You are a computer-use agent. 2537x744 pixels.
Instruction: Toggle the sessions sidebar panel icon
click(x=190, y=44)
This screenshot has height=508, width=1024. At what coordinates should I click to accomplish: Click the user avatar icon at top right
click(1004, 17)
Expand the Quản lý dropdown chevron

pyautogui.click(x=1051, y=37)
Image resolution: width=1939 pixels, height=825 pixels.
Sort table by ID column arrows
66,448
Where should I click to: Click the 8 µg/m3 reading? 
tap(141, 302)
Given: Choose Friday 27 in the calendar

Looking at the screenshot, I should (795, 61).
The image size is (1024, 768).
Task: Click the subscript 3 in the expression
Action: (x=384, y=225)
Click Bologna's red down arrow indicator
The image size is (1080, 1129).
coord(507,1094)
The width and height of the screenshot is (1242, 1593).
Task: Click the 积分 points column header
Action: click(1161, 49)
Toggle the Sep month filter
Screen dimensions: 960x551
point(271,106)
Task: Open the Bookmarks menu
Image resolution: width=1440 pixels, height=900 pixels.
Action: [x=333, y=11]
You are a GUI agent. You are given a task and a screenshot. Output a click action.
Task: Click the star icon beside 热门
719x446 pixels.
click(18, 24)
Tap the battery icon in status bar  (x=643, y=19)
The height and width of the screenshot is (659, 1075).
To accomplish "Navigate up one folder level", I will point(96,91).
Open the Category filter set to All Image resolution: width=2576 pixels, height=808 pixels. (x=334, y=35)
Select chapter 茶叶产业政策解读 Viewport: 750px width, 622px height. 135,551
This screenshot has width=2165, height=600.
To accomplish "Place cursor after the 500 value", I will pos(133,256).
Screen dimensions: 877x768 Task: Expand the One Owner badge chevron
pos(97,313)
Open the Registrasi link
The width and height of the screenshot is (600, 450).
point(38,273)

○ ○ ○ ○

WORK INSTRUCTION: Everything from the line containing "Open the Category" to the final line of the entries above should be output exactly, and nothing more.

ANSWER TO THE EXERCISE:
Open the Category filter set to All Image resolution: width=2576 pixels, height=808 pixels. (x=334, y=35)
Select chapter 茶叶产业政策解读 Viewport: 750px width, 622px height. 135,551
This screenshot has width=2165, height=600.
To accomplish "Place cursor after the 500 value", I will pos(133,256).
Screen dimensions: 877x768 Task: Expand the One Owner badge chevron
pos(97,313)
Open the Registrasi link
The width and height of the screenshot is (600, 450).
point(38,273)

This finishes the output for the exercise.